Today, primary gastric lymphoma treatment has moved away from surgery, in favor of chemotherapy regimens. Surgery is no longer the cornerstone of treatment and is limited to cases of perforation, bleeding, and tumor-related obstruction [1,4,6].

In that context, patients with primary gastric diffuse large B-cell lymphoma related to Helicobacter pylori (H. pylori) that have favorable characteristics are eligible for bacterial eradication therapy as exclusive treatment, maintaining conventional chemo immunotherapy for nonresponder patients [5].

Though surgical resection remains the primary treatment, with the improvement t in antineoplastic regimens specially in the treatment of NHL’s, now-a-days multimodality therapy of neoadjuvent chemotherapy and stomach preservation has become more popular. Treatment varies according to the histology of the malignant lymphoma. CHOP regimen alone (Cyclophosphamide, doxorubicin, vincristine, prednisolone) or with addition of some newer drugs like rituximab (R-CHOP) have shown promising result in the treatment of primary gastric lymphoma. Chemotherapy is also preferred in widespread disease. Radiotherapy is the choice when the tumor is incompletely excised [22-24].

The cause of perforation in gastric lymphoma is different in cases that receive chemotherapy and those that do not. Perforation in patients that receive chemotherapy is due to the weakening of the gastric tissue, associated with rapid tumor necrosis and tumor lysis due to chemotherapy. On the other hand, there are 2 different patterns of spontaneous perforation. First, spontaneous perforation results from an ulcer and tumor necrosis that has reached the subserosa. Second, perforation is the result of an ulcer that has thin conjunctive tissue and the absence of tumor [25].

The histologic subtype and grade of lymphoma can have a significant impact on prognosis. Five year survival rate for low grade stage IE & IIE disease ranges from 80-90%; whereas high grade of such lymphomas ranges 39-74%. The spread of the disease to serous layer of the stomach and intra abdominal lymph nodes also indicate poor prognosis [26].

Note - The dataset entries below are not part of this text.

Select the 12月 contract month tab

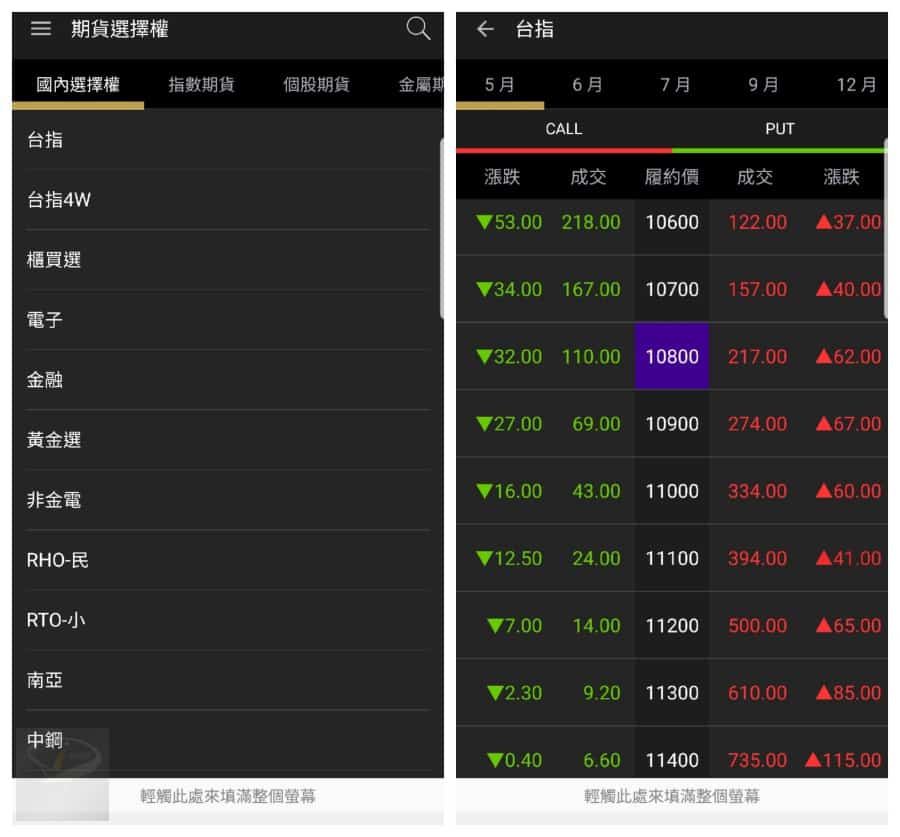(856, 85)
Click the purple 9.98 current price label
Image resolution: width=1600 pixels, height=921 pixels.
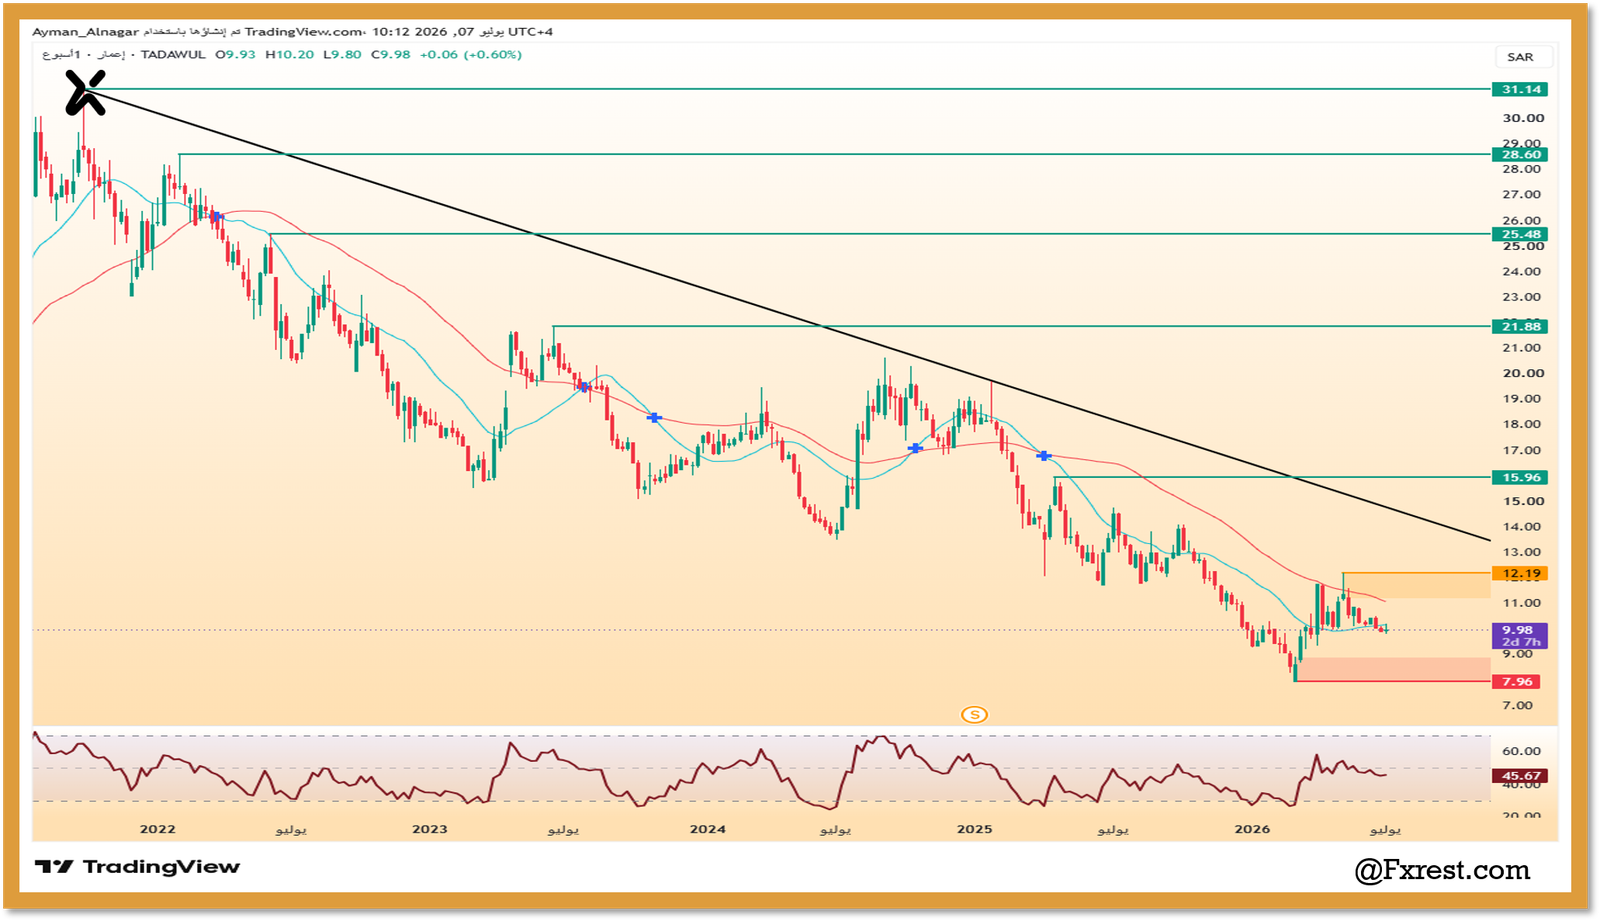[x=1520, y=636]
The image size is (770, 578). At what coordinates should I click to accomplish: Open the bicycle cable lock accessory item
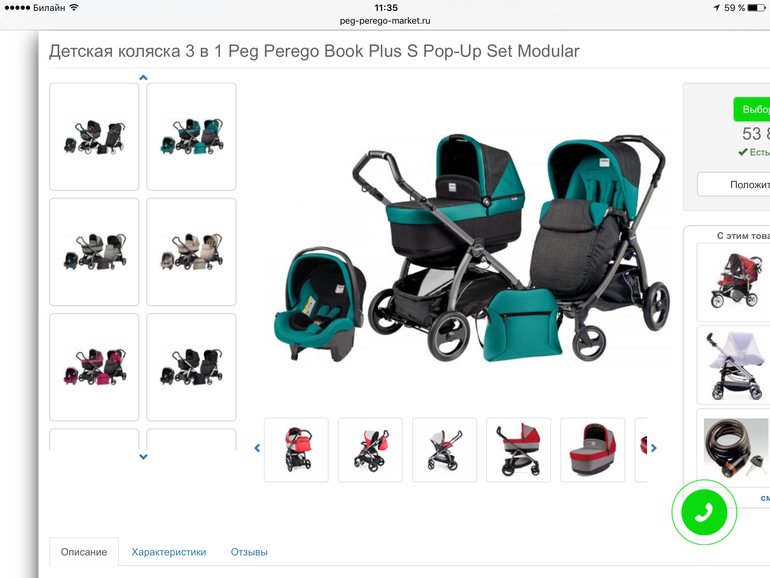(x=734, y=447)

In short, the best treatment should be chosen according to tumor location, clinical stage, pathologic pattern, and the presence or absence of complications. Overall 5-year survival reported for multimodal therapy is between 50 and 70% [1,16].

Conclusion

Primary gastric lymphoma is a commonest gastrointestinal tract lymphoma usually affecting elderly males. It usually presents at advanced stage. The frequency of clinical presentation of gastric lymphoma complicated by obstruction and perforation is extremely low .Treatment mainly comprises chemotherapy and surgery, if indicated. Here we present a case of primary gastric lymphoma with intent to make physicians aware of this common lymphoma which is aggressive and fatal if left untreated.